◆ TASK ◆
Give back every entry below, exactly as written.
═════ INFORMATION SUPPLIED
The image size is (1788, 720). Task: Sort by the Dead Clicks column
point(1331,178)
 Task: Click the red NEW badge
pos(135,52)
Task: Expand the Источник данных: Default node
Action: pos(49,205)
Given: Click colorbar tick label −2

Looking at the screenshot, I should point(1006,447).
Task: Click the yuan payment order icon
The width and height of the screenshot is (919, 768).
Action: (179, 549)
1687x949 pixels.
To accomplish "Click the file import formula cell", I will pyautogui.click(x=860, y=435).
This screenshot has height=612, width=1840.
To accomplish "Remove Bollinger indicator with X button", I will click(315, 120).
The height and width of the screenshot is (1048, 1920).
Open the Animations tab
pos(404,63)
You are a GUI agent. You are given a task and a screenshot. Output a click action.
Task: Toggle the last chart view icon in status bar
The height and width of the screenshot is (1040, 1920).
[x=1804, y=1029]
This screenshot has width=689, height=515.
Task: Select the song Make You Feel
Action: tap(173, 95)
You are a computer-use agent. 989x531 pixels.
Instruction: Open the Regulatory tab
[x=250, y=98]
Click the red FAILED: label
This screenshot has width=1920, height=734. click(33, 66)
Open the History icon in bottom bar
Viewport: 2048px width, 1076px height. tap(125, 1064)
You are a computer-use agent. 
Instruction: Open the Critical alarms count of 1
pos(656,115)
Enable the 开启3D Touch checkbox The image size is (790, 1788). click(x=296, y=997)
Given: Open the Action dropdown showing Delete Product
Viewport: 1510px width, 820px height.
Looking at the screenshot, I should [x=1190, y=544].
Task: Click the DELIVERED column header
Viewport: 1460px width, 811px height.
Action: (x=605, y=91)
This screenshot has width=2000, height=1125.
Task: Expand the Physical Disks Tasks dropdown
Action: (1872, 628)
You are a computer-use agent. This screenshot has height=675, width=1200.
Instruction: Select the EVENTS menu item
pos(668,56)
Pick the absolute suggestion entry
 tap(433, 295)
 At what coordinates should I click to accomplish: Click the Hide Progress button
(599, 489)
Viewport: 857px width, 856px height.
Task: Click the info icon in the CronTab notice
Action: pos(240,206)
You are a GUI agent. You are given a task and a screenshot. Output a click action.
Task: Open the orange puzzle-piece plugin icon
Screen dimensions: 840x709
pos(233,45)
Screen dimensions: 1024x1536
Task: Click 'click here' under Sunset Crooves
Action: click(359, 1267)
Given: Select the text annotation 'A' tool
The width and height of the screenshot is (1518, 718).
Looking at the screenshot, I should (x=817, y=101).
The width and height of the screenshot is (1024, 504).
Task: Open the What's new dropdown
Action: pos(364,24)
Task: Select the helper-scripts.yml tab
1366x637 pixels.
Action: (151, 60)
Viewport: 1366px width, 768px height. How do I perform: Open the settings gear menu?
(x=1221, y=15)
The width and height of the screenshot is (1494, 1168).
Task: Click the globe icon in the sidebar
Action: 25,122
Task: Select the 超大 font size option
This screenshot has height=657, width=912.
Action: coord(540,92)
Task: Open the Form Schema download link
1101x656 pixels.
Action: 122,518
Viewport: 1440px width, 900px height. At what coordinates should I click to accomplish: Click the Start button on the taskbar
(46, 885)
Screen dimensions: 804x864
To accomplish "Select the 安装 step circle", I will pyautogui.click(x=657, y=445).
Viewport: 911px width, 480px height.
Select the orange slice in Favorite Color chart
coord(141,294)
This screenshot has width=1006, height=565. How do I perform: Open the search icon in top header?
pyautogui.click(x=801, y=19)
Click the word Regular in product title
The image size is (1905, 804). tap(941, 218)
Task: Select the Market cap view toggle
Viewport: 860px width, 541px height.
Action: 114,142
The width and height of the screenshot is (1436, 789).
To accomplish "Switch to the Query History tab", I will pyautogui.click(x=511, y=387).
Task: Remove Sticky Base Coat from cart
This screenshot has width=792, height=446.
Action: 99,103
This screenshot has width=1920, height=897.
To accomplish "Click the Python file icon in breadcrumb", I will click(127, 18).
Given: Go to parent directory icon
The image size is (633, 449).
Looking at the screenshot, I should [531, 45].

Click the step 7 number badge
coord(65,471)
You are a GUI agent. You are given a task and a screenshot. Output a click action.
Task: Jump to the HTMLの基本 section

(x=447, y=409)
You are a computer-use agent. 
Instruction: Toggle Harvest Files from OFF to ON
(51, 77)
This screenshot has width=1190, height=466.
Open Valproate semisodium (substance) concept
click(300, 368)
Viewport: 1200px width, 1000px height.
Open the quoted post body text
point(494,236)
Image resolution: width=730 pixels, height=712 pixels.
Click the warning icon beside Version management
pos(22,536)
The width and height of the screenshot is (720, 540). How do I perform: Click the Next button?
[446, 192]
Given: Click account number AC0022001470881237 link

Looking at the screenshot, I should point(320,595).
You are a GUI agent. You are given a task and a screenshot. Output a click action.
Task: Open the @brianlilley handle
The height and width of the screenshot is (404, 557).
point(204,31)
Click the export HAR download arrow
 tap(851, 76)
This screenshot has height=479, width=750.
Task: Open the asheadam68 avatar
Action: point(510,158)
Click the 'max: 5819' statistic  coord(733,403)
══════════
◆ EXERCISE ANSWER ◆
The image size is (1788, 720). Task: Sort by the Dead Clicks column
point(1331,178)
 Task: Click the red NEW badge
pos(135,52)
Task: Expand the Источник данных: Default node
Action: pos(49,205)
Given: Click colorbar tick label −2

Looking at the screenshot, I should point(1006,447).
Task: Click the yuan payment order icon
The width and height of the screenshot is (919, 768).
Action: (179, 549)
1687x949 pixels.
To accomplish "Click the file import formula cell", I will pyautogui.click(x=860, y=435).
This screenshot has height=612, width=1840.
To accomplish "Remove Bollinger indicator with X button", I will click(315, 120).
The height and width of the screenshot is (1048, 1920).
Open the Animations tab
pos(404,63)
You are a GUI agent. You are given a task and a screenshot. Output a click action.
Task: Toggle the last chart view icon in status bar
The height and width of the screenshot is (1040, 1920).
[x=1804, y=1029]
This screenshot has width=689, height=515.
Task: Select the song Make You Feel
Action: tap(173, 95)
You are a computer-use agent. 989x531 pixels.
Instruction: Open the Regulatory tab
[x=250, y=98]
Click the red FAILED: label
This screenshot has width=1920, height=734. click(33, 66)
Open the History icon in bottom bar
Viewport: 2048px width, 1076px height. tap(125, 1064)
You are a computer-use agent. 
Instruction: Open the Critical alarms count of 1
pos(656,115)
Enable the 开启3D Touch checkbox The image size is (790, 1788). click(x=296, y=997)
Given: Open the Action dropdown showing Delete Product
Viewport: 1510px width, 820px height.
Looking at the screenshot, I should [x=1190, y=544].
Task: Click the DELIVERED column header
Viewport: 1460px width, 811px height.
Action: (x=605, y=91)
This screenshot has width=2000, height=1125.
Task: Expand the Physical Disks Tasks dropdown
Action: (1872, 628)
You are a computer-use agent. This screenshot has height=675, width=1200.
Instruction: Select the EVENTS menu item
pos(668,56)
Pick the absolute suggestion entry
 tap(433, 295)
 At what coordinates should I click to accomplish: Click the Hide Progress button
(599, 489)
Viewport: 857px width, 856px height.
Task: Click the info icon in the CronTab notice
Action: pos(240,206)
You are a GUI agent. You are given a task and a screenshot. Output a click action.
Task: Open the orange puzzle-piece plugin icon
Screen dimensions: 840x709
pos(233,45)
Screen dimensions: 1024x1536
Task: Click 'click here' under Sunset Crooves
Action: click(359, 1267)
Given: Select the text annotation 'A' tool
The width and height of the screenshot is (1518, 718).
Looking at the screenshot, I should (x=817, y=101).
The width and height of the screenshot is (1024, 504).
Task: Open the What's new dropdown
Action: pos(364,24)
Task: Select the helper-scripts.yml tab
1366x637 pixels.
Action: (151, 60)
Viewport: 1366px width, 768px height. How do I perform: Open the settings gear menu?
(x=1221, y=15)
The width and height of the screenshot is (1494, 1168).
Task: Click the globe icon in the sidebar
Action: 25,122
Task: Select the 超大 font size option
This screenshot has height=657, width=912.
Action: coord(540,92)
Task: Open the Form Schema download link
1101x656 pixels.
Action: 122,518
Viewport: 1440px width, 900px height. At what coordinates should I click to accomplish: Click the Start button on the taskbar
(46, 885)
Screen dimensions: 804x864
To accomplish "Select the 安装 step circle", I will pyautogui.click(x=657, y=445).
Viewport: 911px width, 480px height.
Select the orange slice in Favorite Color chart
coord(141,294)
This screenshot has width=1006, height=565. How do I perform: Open the search icon in top header?
pyautogui.click(x=801, y=19)
Click the word Regular in product title
The image size is (1905, 804). tap(941, 218)
Task: Select the Market cap view toggle
Viewport: 860px width, 541px height.
Action: 114,142
The width and height of the screenshot is (1436, 789).
To accomplish "Switch to the Query History tab", I will pyautogui.click(x=511, y=387).
Task: Remove Sticky Base Coat from cart
This screenshot has width=792, height=446.
Action: 99,103
This screenshot has width=1920, height=897.
To accomplish "Click the Python file icon in breadcrumb", I will click(127, 18).
Given: Go to parent directory icon
The image size is (633, 449).
Looking at the screenshot, I should [531, 45].

Click the step 7 number badge
coord(65,471)
You are a GUI agent. You are given a task and a screenshot. Output a click action.
Task: Jump to the HTMLの基本 section

(x=447, y=409)
You are a computer-use agent. 
Instruction: Toggle Harvest Files from OFF to ON
(51, 77)
This screenshot has width=1190, height=466.
Open Valproate semisodium (substance) concept
click(300, 368)
Viewport: 1200px width, 1000px height.
Open the quoted post body text
point(494,236)
Image resolution: width=730 pixels, height=712 pixels.
Click the warning icon beside Version management
pos(22,536)
The width and height of the screenshot is (720, 540). How do I perform: Click the Next button?
[446, 192]
Given: Click account number AC0022001470881237 link

Looking at the screenshot, I should point(320,595).
You are a GUI agent. You are given a task and a screenshot. Output a click action.
Task: Open the @brianlilley handle
The height and width of the screenshot is (404, 557).
point(204,31)
Click the export HAR download arrow
 tap(851, 76)
This screenshot has height=479, width=750.
Task: Open the asheadam68 avatar
Action: point(510,158)
Click the 'max: 5819' statistic  coord(733,403)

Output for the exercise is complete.